→ YOUR INSTRUCTIONS
Rewrite the items below with "What should I click to" in place of every "Where should I click to", keeping everything else the same.
--- Begin RAW RECORDS ---
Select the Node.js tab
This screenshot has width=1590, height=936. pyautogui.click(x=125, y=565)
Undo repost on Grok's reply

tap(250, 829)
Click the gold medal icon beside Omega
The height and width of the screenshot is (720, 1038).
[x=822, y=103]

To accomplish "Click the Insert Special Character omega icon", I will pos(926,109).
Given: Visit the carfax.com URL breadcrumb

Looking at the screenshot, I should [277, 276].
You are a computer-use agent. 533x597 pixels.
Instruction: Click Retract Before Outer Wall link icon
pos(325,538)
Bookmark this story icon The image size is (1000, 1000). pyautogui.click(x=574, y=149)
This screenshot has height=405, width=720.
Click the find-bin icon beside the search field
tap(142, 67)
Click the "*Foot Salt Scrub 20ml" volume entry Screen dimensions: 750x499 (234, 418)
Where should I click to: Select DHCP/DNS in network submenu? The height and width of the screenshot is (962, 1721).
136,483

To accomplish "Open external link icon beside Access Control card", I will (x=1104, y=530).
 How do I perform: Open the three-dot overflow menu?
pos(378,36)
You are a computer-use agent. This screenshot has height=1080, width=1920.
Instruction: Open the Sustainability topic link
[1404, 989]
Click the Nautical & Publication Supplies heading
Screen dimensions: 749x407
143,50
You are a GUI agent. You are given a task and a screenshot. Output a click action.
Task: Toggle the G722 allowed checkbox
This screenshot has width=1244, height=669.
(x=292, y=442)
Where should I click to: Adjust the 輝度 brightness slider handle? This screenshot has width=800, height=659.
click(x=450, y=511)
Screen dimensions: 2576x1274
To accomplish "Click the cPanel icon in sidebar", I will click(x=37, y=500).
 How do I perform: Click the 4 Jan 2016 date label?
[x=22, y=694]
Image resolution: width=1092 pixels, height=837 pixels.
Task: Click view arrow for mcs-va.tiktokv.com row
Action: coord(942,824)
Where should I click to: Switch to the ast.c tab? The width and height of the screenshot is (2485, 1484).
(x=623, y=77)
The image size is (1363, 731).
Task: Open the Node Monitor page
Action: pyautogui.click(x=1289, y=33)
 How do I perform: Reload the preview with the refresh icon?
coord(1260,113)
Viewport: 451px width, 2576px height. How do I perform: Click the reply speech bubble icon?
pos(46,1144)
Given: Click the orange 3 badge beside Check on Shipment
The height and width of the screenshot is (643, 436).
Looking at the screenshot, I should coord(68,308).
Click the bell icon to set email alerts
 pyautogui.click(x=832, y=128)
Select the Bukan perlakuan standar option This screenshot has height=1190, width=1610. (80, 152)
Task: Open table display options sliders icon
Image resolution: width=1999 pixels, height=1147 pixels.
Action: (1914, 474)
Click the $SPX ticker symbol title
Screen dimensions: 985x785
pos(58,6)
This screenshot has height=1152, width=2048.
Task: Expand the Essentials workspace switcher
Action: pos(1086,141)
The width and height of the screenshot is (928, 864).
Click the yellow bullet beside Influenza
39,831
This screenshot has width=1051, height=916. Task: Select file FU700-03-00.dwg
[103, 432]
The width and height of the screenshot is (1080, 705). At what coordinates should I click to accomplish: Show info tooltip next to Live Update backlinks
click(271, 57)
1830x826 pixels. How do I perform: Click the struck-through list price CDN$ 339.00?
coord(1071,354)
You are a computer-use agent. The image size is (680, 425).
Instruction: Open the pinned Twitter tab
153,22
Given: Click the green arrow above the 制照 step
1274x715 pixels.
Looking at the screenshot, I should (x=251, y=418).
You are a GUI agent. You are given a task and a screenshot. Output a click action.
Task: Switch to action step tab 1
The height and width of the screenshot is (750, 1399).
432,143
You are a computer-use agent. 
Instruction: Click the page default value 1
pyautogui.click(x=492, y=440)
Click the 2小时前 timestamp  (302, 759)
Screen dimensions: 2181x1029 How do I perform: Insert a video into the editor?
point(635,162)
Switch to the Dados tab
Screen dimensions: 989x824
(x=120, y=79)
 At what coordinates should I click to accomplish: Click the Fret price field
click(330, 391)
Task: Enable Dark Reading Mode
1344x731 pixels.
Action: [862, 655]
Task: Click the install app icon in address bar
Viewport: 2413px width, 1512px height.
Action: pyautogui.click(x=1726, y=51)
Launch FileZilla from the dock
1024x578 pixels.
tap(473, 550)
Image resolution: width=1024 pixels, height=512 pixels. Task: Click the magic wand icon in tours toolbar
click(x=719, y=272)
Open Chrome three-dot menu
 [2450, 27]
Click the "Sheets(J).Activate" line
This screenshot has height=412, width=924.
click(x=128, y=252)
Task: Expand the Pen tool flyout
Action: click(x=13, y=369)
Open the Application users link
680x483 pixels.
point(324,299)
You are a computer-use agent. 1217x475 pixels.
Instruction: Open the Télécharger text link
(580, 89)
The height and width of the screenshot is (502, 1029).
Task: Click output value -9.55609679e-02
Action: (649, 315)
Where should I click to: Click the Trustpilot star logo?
--- End RAW RECORDS ---
→ WRITTEN RESPONSE
Select the Node.js tab
This screenshot has width=1590, height=936. pyautogui.click(x=125, y=565)
Undo repost on Grok's reply

tap(250, 829)
Click the gold medal icon beside Omega
The height and width of the screenshot is (720, 1038).
[x=822, y=103]

To accomplish "Click the Insert Special Character omega icon", I will pos(926,109).
Given: Visit the carfax.com URL breadcrumb

Looking at the screenshot, I should [277, 276].
You are a computer-use agent. 533x597 pixels.
Instruction: Click Retract Before Outer Wall link icon
pos(325,538)
Bookmark this story icon The image size is (1000, 1000). pyautogui.click(x=574, y=149)
This screenshot has height=405, width=720.
Click the find-bin icon beside the search field
tap(142, 67)
Click the "*Foot Salt Scrub 20ml" volume entry Screen dimensions: 750x499 (234, 418)
What should I click to: Select DHCP/DNS in network submenu? The height and width of the screenshot is (962, 1721).
136,483

To accomplish "Open external link icon beside Access Control card", I will (x=1104, y=530).
 How do I perform: Open the three-dot overflow menu?
pos(378,36)
You are a computer-use agent. This screenshot has height=1080, width=1920.
Instruction: Open the Sustainability topic link
[1404, 989]
Click the Nautical & Publication Supplies heading
Screen dimensions: 749x407
143,50
You are a GUI agent. You are given a task and a screenshot. Output a click action.
Task: Toggle the G722 allowed checkbox
This screenshot has width=1244, height=669.
(x=292, y=442)
What should I click to: Adjust the 輝度 brightness slider handle? This screenshot has width=800, height=659.
click(x=450, y=511)
Screen dimensions: 2576x1274
To accomplish "Click the cPanel icon in sidebar", I will click(x=37, y=500).
 How do I perform: Click the 4 Jan 2016 date label?
[x=22, y=694]
Image resolution: width=1092 pixels, height=837 pixels.
Task: Click view arrow for mcs-va.tiktokv.com row
Action: coord(942,824)
What should I click to: Switch to the ast.c tab? The width and height of the screenshot is (2485, 1484).
(x=623, y=77)
The image size is (1363, 731).
Task: Open the Node Monitor page
Action: pyautogui.click(x=1289, y=33)
 How do I perform: Reload the preview with the refresh icon?
coord(1260,113)
Viewport: 451px width, 2576px height. How do I perform: Click the reply speech bubble icon?
pos(46,1144)
Given: Click the orange 3 badge beside Check on Shipment
The height and width of the screenshot is (643, 436).
Looking at the screenshot, I should coord(68,308).
Click the bell icon to set email alerts
 pyautogui.click(x=832, y=128)
Select the Bukan perlakuan standar option This screenshot has height=1190, width=1610. (80, 152)
Task: Open table display options sliders icon
Image resolution: width=1999 pixels, height=1147 pixels.
Action: (1914, 474)
Click the $SPX ticker symbol title
Screen dimensions: 985x785
pos(58,6)
This screenshot has height=1152, width=2048.
Task: Expand the Essentials workspace switcher
Action: pos(1086,141)
The width and height of the screenshot is (928, 864).
Click the yellow bullet beside Influenza
39,831
This screenshot has width=1051, height=916. Task: Select file FU700-03-00.dwg
[103, 432]
The width and height of the screenshot is (1080, 705). At what coordinates should I click to accomplish: Show info tooltip next to Live Update backlinks
click(271, 57)
1830x826 pixels. How do I perform: Click the struck-through list price CDN$ 339.00?
coord(1071,354)
You are a computer-use agent. The image size is (680, 425).
Instruction: Open the pinned Twitter tab
153,22
Given: Click the green arrow above the 制照 step
1274x715 pixels.
Looking at the screenshot, I should (x=251, y=418).
You are a GUI agent. You are given a task and a screenshot. Output a click action.
Task: Switch to action step tab 1
The height and width of the screenshot is (750, 1399).
432,143
You are a computer-use agent. 
Instruction: Click the page default value 1
pyautogui.click(x=492, y=440)
Click the 2小时前 timestamp  (302, 759)
Screen dimensions: 2181x1029 How do I perform: Insert a video into the editor?
point(635,162)
Switch to the Dados tab
Screen dimensions: 989x824
(x=120, y=79)
 At what coordinates should I click to accomplish: Click the Fret price field
click(330, 391)
Task: Enable Dark Reading Mode
1344x731 pixels.
Action: [862, 655]
Task: Click the install app icon in address bar
Viewport: 2413px width, 1512px height.
Action: pyautogui.click(x=1726, y=51)
Launch FileZilla from the dock
1024x578 pixels.
tap(473, 550)
Image resolution: width=1024 pixels, height=512 pixels. Task: Click the magic wand icon in tours toolbar
click(x=719, y=272)
Open Chrome three-dot menu
 [2450, 27]
Click the "Sheets(J).Activate" line
This screenshot has height=412, width=924.
click(x=128, y=252)
Task: Expand the Pen tool flyout
Action: click(x=13, y=369)
Open the Application users link
680x483 pixels.
point(324,299)
You are a computer-use agent. 1217x475 pixels.
Instruction: Open the Télécharger text link
(580, 89)
The height and width of the screenshot is (502, 1029).
Task: Click output value -9.55609679e-02
Action: (649, 315)
What should I click to: Click the Trustpilot star logo?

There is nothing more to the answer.